Semantics of the Lambda intermediate language

Written by gemmag (Gemma Gordon)
Published: 2016-09-17 (last updated: 2016-09-24)

Semantics of the OCaml backends

Semantics i would like to add to lambda, and how to get there

Lambda:

  • intermediate representation of the compiler
  • untyped lambda calculus
  • first representation without types
  • fork point between bytecode and native backends
  • no more modules, objects, pattern matching

completely untyped so can't assume information about the modules - cannot recover type checking

Why use lambda?

  • optimisations
  • static analysis: lambda is simpler than ocaml, so simpler to analyse
  • backend developers (js_of_ocaml, bucklescript, ocamlcc, ocamljava, cakeml)
  • frontend developers
  • semantics of obj (coq).

my main focus is optimisations and static analysis

several semantics for lambda But not well defined and not practical for reasoning and it changes between versions.

Existing semantics

  • ocamlrun (simple and clear, 2 versions)
  • native backend (some subtle differences between archs)
  • JavaScript (2 backends) What is the intersection?

Defacto semantics - difficult to know what relies on what behaviour, not everything is well defined in the code itself. Need to decide what it should do versus what it is doing:

  • don't constrain too many optimisations
  • don't make too much code false Not a simple language and difficult to reason about. It appears to manipulate ints and blocks - looking at memory

Need to add more types to lambda that would appear in the compiler:

  • blocks
  • arrays etc

Assignments are only defined on mutable blocks

Should the semantics depend on the shape of the code? Ideally not, but ocaml frontend relies on that, along with some libraries. Some existing unsafe code assumes some shape

What you can check/observe

  • allocations - no. Won't work correctly in bytecode and native code
  • GC roots - depends. Don't want some leaks
  • evaluation order - depends. Sometimes good to define, others bad
  • Stack
  • Time
  • Physical equality

mutable and heap allocated - you can write reasonable semantics about it. == equal equal. Immutable values should be undefined in ==. But will prevent some memoization if too strict and memoization is important for performance.

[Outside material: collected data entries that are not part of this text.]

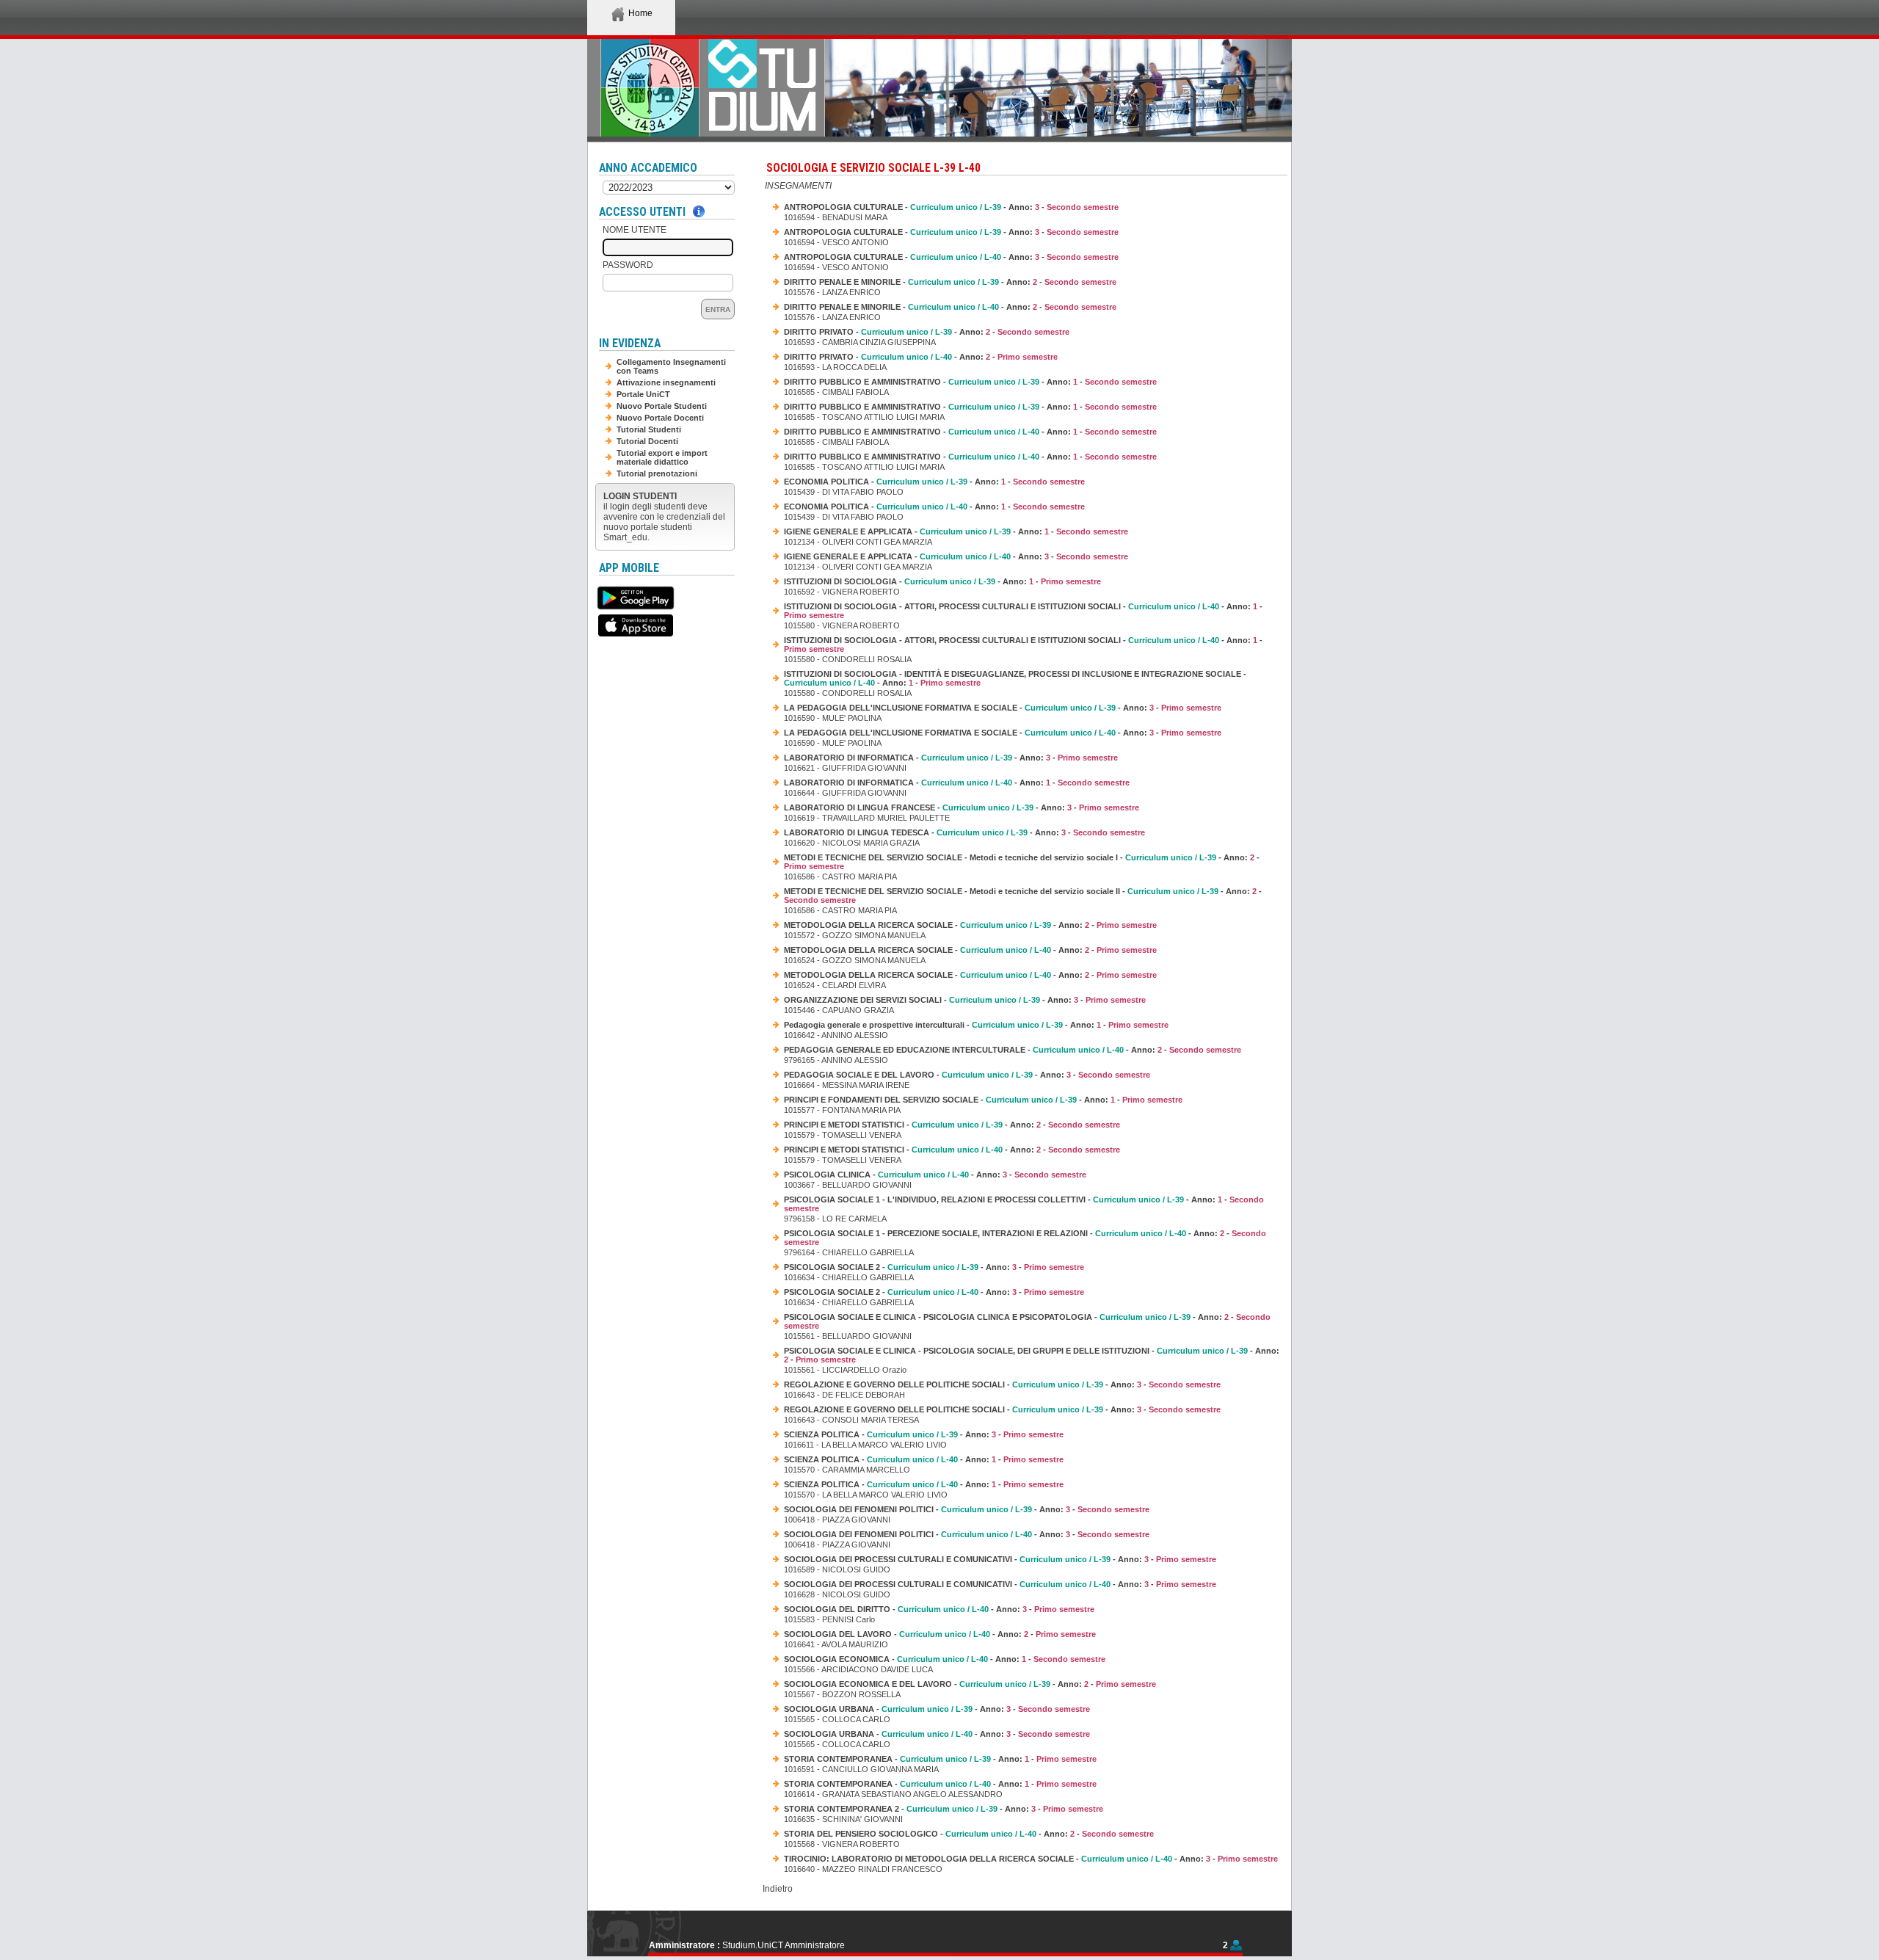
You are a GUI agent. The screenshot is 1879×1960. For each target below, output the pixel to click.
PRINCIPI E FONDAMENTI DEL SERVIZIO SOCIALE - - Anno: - (983, 1099)
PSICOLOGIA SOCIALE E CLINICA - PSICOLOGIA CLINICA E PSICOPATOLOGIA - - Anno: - (1027, 1321)
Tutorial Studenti (649, 429)
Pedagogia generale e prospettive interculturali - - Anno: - (976, 1024)
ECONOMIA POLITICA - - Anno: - (934, 481)
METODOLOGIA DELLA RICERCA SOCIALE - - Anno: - (970, 925)
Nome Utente (634, 230)
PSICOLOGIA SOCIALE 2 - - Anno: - (934, 1267)
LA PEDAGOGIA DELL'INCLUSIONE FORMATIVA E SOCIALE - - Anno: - (1002, 707)
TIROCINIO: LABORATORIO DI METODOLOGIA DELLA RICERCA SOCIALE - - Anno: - (1031, 1858)
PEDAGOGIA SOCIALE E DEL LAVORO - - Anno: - (967, 1074)
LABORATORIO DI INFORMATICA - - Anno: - (951, 757)
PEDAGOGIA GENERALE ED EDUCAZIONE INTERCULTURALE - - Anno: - (1012, 1049)
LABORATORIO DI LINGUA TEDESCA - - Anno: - (964, 832)
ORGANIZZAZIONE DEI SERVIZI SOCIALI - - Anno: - (965, 999)
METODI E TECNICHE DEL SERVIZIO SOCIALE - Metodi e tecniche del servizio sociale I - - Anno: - (1022, 862)
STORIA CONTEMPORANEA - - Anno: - (940, 1758)
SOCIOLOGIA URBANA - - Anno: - (937, 1709)
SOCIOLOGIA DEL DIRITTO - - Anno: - (939, 1609)
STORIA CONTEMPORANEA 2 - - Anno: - (943, 1808)
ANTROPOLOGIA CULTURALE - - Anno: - (951, 207)
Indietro (778, 1889)
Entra (717, 309)
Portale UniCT (643, 394)
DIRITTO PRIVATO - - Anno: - (926, 331)
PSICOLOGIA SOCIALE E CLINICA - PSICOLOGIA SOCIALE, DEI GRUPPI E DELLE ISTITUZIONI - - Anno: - (1031, 1355)
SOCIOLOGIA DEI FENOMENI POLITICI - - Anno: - (966, 1509)
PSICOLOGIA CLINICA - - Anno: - (935, 1174)
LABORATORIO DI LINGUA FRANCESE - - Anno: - (961, 807)
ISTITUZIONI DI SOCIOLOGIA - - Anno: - (942, 581)
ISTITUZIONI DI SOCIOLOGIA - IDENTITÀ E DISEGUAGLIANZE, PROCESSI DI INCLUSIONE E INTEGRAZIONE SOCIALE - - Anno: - (1015, 678)
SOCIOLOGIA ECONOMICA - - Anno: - (944, 1659)
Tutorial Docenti (647, 441)
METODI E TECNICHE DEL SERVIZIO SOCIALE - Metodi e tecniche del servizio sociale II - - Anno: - (1023, 895)
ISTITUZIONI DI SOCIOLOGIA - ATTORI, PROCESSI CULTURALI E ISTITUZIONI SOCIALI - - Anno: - (1023, 611)
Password (628, 265)
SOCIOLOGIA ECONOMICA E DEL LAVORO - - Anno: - (970, 1684)
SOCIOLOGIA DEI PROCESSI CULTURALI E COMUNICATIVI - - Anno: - (1000, 1559)
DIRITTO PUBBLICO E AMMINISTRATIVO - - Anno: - (970, 381)
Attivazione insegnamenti (666, 382)
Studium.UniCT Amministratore (783, 1945)
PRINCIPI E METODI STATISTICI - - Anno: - (952, 1124)
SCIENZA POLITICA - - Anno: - (924, 1434)
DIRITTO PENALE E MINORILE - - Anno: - (950, 281)
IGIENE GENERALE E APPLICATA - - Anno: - (956, 531)
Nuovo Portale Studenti (662, 406)
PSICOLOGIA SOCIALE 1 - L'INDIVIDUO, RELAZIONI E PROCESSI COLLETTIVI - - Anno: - (1024, 1204)
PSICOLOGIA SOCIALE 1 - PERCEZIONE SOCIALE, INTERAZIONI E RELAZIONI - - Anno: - (1025, 1237)
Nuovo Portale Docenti (660, 417)
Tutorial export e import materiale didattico (662, 457)
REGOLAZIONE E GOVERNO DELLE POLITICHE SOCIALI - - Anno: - (1002, 1384)
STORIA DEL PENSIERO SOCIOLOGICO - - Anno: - (969, 1833)
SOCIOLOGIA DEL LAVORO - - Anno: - (940, 1634)
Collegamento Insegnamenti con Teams (671, 366)
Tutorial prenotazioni (657, 473)
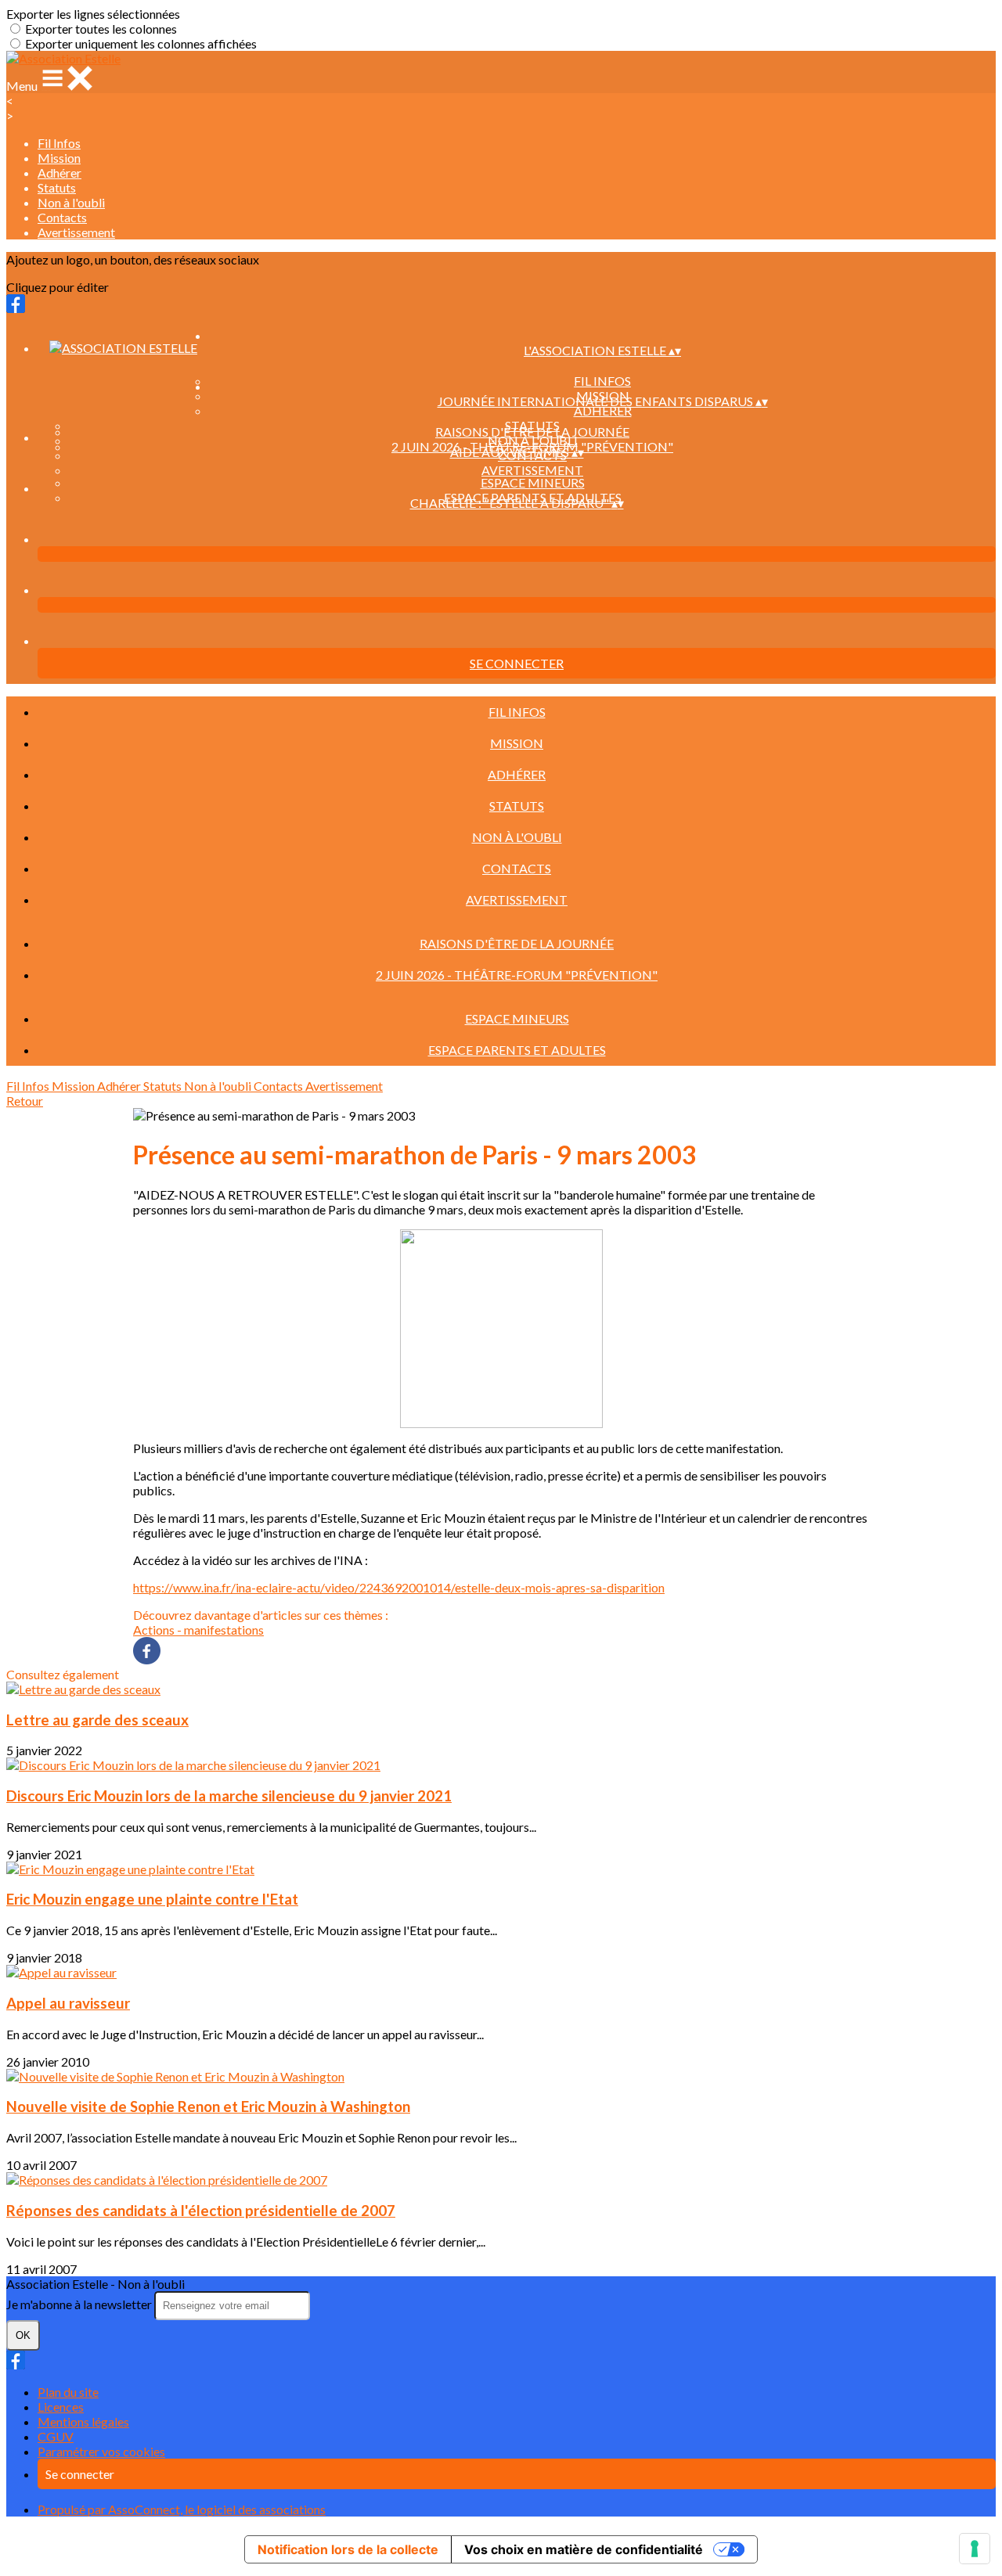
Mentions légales (83, 2421)
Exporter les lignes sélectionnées (93, 13)
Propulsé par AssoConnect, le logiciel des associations (182, 2509)
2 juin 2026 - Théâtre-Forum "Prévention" (517, 974)
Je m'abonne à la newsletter (80, 2304)
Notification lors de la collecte (348, 2549)
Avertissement (76, 232)
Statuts (57, 187)
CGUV (56, 2436)
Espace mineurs (533, 482)
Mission (59, 157)
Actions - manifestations (198, 1629)
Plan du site (68, 2391)
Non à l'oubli (71, 202)
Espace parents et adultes (517, 1049)
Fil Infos (59, 142)
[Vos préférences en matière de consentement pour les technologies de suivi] (974, 2548)
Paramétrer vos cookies (101, 2451)
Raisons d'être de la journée (532, 431)
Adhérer (59, 172)
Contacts (62, 217)
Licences (61, 2406)
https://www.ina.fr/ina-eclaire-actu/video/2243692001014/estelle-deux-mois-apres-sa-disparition (399, 1587)
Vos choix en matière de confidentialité (583, 2549)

Changes needed in the compiler

Don't want something as complicated as C

to get proper semantics we need:

  • to outlaw some patterns
  • make the compiler follow these rules But it will have:
  • a lot of undefined behaviours
  • non determinism

Conclusion

  • users - magic is unsafe, don't use it
  • OCaml compiler devs - work needed to make lambda sensible
  • language implementors - target lambda or malfunction, not ocaml

Q&A

Q: what is magic? unsafe coerce - bad! not for casual users

Q: we have to use obj.magic in some cases. A clear enough semantics so users know what the safe harbours are, eg. at the C level would be good. Understand that the compiler devs don't want to be tied to semantics, but documenting what the current semantics are would be helpful and required. semantics of C external is simpler than ocaml without magic. will still easily segfault using magic versions. Need to do know the deep compiler internals and think about that before writing code, so I wouldn't recommend using it. Agreed that documenting all of the semantics would be hard, but we could just document the easy/safe parts.

Q: Example of the shape of the code? Information might not be inlined and therefore not propagated. If you propogate it, then you are allowing for some more optimsations and later you can do some immutable optimsations. I'd like a concrete example though...